Newport 212

Development
- Designer: Harry R. Sindle
- Location: United States
- Year: 1972
- Builder: Newport Boats
- Role: Cruiser
- Name: Newport 212

Boat
- Displacement: 1,500 lb (680 kg)
- Draft: 5.00 ft (1.52 m) with keel down

Hull
- Type: monohull
- Construction: fiberglass
- LOA: 21.16 ft (6.45 m)
- LWL: 19.08 ft (5.82 m)
- Beam: 7.67 ft (2.34 m)
- Engine: outboard motor

Hull appendages
- Keel: swing keel
- Ballast: 400 lb (181 kg)
- Rudder: transom-mounted rudder

Rig
- Rig type: Bermuda rig

Sails
- Sailplan: fractional rigged sloop
- Total sail area: 182.00 sq ft (16.908 m^{2})

Racing
- PHRF: 267

= Newport 212 =

1970s US recreational keelboat

The Newport 212 is a sailboat. The design was built by Newport Boats in Newport, California, United States, from 1972 until 1976, but it is now out of production.

==Design==
The Newport 212 is a recreational keelboat, built predominantly of fiberglass, with wood trim. It has a fractional sloop rig, a spooned raked stem, a reverse transom, a transom-hung rudder controlled by a tiller and a retractable swing keel. It displaces 1500 lb and carries 400 lb of ballast.

The boat has a draft of 5.00 ft with the swing keel extended and 10 in with it retracted, allowing beaching or ground transportation on a trailer.

The boat is normally fitted with a small 3 to 6 hp outboard motor for docking and maneuvering.

The design has sleeping accommodation for four people, with a double "V"-berth in the bow cabin and two straight settee berths in the main cabin along with a drop leaf table. The optional galley is located on the starboard side just forward of the companionway ladder over the starboard berth. Cabin headroom is 50 in.
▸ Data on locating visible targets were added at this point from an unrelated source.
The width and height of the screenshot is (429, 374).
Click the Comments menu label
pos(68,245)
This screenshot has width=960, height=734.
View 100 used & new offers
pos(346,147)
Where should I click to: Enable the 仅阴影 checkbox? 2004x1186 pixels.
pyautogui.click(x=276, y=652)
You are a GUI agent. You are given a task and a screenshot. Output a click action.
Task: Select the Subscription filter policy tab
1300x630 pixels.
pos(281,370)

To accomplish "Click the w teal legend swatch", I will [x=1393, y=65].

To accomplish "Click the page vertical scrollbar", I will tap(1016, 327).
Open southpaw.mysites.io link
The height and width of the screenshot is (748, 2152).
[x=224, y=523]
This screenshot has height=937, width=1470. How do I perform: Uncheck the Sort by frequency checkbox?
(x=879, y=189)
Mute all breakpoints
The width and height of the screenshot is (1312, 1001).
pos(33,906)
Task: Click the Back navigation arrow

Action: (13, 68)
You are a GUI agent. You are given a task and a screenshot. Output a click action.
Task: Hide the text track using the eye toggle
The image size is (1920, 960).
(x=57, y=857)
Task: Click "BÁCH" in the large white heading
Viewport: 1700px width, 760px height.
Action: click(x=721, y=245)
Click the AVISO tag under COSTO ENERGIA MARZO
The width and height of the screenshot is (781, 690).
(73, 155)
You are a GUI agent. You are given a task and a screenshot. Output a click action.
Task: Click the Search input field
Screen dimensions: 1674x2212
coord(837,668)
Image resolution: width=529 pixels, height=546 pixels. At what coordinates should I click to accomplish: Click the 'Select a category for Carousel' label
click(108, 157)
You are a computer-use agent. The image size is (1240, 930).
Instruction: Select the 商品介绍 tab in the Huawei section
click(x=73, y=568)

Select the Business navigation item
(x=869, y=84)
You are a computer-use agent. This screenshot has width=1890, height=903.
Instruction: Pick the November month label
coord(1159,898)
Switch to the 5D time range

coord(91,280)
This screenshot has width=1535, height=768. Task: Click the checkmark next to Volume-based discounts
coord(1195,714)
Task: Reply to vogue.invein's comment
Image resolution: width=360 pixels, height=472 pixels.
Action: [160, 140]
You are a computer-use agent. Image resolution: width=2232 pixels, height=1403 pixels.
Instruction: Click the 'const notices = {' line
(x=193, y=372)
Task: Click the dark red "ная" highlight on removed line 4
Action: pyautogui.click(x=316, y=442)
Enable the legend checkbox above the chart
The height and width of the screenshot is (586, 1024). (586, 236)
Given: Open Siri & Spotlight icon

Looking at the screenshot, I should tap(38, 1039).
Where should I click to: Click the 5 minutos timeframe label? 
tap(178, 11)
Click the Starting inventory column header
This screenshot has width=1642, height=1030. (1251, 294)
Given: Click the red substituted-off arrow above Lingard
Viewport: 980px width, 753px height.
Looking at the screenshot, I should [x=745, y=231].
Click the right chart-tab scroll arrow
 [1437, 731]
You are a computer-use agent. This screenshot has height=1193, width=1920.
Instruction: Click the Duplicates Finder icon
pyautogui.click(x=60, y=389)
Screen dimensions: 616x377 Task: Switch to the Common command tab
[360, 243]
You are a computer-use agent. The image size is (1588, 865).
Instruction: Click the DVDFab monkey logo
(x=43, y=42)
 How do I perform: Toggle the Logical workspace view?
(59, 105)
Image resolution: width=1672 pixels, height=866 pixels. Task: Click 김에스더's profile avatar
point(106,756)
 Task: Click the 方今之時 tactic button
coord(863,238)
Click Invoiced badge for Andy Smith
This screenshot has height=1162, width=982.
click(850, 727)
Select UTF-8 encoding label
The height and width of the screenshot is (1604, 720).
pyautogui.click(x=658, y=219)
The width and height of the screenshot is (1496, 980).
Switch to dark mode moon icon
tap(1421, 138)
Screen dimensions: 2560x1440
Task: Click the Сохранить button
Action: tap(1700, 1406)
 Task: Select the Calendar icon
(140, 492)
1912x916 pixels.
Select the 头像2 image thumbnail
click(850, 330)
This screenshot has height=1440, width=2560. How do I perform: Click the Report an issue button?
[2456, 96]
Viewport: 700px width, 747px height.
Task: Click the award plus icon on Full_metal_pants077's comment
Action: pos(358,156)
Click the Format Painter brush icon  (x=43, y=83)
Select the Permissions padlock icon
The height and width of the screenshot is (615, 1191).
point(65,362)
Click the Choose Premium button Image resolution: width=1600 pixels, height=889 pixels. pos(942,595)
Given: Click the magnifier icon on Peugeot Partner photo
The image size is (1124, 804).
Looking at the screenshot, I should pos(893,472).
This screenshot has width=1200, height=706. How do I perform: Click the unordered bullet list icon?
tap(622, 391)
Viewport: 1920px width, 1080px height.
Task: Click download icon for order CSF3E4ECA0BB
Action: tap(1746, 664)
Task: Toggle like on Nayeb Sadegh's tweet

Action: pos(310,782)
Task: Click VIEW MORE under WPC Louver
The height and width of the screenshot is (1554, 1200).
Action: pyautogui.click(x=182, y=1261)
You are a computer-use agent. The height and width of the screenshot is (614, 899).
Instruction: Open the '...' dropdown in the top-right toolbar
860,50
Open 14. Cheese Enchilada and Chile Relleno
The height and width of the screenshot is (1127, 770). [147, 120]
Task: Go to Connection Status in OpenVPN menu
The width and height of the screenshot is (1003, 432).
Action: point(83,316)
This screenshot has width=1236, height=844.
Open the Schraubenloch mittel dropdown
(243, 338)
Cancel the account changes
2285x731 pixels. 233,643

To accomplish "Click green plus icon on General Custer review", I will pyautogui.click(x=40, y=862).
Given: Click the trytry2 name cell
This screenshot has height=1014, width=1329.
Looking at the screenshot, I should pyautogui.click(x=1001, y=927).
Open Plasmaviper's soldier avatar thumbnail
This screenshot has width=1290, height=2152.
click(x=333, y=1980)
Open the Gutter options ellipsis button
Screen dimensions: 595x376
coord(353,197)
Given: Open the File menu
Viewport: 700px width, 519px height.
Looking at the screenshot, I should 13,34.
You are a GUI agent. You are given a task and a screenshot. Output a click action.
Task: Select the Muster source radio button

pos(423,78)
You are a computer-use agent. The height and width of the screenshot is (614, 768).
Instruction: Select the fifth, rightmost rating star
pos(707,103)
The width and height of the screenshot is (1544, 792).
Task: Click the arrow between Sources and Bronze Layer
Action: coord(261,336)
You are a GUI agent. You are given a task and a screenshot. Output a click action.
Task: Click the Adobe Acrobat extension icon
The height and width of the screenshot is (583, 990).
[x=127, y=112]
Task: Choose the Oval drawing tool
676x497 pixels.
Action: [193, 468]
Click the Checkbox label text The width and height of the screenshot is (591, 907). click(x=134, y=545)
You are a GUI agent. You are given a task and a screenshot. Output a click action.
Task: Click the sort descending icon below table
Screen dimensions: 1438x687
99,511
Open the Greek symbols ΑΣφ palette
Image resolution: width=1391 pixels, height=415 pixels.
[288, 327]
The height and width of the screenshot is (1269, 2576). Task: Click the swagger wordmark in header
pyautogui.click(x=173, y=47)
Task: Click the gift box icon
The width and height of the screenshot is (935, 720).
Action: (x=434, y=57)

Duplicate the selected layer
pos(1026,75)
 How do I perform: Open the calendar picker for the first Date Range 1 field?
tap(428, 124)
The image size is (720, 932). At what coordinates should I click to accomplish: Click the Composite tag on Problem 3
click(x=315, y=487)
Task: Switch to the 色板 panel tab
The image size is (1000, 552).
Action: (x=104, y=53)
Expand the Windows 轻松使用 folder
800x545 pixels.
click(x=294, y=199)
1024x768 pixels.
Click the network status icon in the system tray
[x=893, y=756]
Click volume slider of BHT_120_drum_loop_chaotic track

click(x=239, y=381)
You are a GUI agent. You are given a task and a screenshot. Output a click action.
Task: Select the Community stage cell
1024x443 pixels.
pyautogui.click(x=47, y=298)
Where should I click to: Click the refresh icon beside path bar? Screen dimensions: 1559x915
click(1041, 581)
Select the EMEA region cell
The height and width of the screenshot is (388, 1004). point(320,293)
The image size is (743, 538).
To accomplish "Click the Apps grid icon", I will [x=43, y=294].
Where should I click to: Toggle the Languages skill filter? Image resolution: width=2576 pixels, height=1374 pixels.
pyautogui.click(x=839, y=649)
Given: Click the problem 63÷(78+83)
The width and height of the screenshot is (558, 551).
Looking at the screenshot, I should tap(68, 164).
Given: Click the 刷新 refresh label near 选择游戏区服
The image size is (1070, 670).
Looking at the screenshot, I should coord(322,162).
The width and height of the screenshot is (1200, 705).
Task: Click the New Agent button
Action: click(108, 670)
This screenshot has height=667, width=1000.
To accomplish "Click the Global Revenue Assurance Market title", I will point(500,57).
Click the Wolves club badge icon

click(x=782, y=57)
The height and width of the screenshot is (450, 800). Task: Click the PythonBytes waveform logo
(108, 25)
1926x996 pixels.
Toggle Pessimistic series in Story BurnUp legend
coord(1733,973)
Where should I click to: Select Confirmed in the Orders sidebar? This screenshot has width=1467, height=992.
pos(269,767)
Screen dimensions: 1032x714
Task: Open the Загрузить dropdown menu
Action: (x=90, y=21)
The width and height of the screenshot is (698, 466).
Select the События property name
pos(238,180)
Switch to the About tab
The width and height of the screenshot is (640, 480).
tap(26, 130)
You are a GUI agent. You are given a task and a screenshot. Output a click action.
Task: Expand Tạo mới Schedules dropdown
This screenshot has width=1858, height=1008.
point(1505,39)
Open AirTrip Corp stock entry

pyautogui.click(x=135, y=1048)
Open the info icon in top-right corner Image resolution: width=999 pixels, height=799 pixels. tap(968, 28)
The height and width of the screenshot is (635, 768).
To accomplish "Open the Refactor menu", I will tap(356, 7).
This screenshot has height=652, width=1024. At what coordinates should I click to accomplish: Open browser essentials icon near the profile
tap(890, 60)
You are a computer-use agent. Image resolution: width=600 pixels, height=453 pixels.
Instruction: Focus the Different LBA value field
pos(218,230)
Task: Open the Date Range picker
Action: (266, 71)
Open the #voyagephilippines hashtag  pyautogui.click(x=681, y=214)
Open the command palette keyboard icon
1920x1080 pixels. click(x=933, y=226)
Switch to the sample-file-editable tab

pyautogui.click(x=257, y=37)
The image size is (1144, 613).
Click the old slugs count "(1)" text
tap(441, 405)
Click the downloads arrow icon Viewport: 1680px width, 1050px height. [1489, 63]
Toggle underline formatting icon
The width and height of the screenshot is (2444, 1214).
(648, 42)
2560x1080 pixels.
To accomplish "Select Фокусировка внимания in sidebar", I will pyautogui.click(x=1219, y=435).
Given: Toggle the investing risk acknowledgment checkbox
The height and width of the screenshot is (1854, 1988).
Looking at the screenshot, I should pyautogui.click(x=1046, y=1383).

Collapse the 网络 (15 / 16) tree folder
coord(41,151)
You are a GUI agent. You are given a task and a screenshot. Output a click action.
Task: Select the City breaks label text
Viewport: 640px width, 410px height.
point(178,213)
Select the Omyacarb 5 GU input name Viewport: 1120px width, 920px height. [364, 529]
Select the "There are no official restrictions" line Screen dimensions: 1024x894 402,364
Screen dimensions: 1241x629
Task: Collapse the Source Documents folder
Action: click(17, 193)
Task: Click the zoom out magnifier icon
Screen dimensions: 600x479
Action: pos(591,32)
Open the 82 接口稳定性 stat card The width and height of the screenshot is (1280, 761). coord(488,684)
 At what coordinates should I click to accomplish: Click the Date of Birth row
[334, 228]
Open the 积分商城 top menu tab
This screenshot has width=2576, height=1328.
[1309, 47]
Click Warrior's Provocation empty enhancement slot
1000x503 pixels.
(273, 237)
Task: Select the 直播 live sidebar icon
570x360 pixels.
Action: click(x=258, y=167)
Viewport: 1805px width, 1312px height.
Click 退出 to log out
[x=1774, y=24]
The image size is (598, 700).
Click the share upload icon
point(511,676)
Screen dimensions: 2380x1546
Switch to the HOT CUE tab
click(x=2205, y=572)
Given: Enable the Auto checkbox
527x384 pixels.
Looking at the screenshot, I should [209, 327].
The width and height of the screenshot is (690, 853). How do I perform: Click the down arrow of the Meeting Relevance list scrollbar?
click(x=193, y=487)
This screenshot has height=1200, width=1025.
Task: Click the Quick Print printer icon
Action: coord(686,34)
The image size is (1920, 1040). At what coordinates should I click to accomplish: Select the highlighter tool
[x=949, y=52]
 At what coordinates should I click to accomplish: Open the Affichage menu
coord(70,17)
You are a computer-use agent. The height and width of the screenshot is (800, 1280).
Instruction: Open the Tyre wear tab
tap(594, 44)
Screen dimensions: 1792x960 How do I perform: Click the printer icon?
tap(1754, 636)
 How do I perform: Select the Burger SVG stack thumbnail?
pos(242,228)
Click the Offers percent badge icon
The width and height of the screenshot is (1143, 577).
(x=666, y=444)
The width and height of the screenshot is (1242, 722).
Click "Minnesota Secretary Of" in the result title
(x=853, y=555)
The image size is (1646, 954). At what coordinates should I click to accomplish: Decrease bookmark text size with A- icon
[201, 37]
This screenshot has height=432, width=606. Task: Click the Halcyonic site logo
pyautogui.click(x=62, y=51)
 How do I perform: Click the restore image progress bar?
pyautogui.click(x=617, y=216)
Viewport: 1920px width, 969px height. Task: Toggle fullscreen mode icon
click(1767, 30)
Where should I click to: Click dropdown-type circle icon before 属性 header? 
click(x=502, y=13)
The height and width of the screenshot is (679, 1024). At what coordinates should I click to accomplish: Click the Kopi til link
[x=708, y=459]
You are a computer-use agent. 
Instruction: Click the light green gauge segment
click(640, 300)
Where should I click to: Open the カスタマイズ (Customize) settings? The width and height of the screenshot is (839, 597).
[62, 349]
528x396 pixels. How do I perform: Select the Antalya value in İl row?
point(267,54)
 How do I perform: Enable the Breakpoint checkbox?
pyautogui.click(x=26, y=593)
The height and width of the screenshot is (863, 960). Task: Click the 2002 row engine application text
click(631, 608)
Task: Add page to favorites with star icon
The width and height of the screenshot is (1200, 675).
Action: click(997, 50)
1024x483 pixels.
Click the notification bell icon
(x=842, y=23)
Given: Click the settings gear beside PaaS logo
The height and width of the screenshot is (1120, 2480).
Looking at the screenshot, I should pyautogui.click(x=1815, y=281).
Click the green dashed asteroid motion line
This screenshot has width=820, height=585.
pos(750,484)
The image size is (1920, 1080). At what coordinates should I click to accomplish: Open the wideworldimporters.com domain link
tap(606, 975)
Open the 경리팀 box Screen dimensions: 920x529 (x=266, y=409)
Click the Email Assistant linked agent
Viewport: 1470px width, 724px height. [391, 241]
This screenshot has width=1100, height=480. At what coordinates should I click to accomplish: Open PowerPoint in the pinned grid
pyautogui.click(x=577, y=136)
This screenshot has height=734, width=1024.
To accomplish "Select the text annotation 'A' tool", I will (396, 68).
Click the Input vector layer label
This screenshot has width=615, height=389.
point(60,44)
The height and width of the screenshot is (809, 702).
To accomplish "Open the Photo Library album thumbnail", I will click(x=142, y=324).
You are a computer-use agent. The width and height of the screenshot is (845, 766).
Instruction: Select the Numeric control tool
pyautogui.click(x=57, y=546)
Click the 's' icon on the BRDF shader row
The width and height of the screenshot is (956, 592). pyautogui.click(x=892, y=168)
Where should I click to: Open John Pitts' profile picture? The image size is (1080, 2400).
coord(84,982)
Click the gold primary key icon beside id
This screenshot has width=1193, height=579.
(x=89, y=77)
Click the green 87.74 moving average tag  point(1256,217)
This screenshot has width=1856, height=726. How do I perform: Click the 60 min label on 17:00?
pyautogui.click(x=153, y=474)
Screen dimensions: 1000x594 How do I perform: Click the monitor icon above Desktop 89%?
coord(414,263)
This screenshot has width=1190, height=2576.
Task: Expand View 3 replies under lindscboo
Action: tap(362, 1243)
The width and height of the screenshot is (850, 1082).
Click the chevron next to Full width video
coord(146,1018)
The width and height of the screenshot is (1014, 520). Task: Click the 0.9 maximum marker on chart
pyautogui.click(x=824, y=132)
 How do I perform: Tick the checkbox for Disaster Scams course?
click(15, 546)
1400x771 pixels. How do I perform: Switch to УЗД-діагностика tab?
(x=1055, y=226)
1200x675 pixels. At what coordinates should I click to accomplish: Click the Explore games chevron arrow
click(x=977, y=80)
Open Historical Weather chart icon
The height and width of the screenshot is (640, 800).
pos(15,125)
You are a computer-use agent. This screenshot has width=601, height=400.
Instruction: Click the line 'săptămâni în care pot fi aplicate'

The design has a PHRF racing average handicap of 267 and a hull speed of 5.8 kn.

==Reception==
In a 2010 review Steve Henkel wrote, "... best features: The biggest advantage of the 212 over her comp[etitor]s is her higher Space Index, a result of comparatively generous freeboard. We also like her spacious cabin layout, complete with dropleaf table, and her shallow draft and smooth bottom with board up, intimating an easy trip on and off a trailer. And her specs make her look faster than her PHRF rating of 267 would indicate, in spite of a somewhat lower S/D, and an extra 100 pounds of displacement compared to her comp[etitor]s. Worst features: Immediately noticeable in her inboard profile drawing is her unusual centerboard lifting gear and storage position, All we can say is that it looks complicated, and when it comes to centerboard arrangements, after some bad experiences, we have come to prefer simple."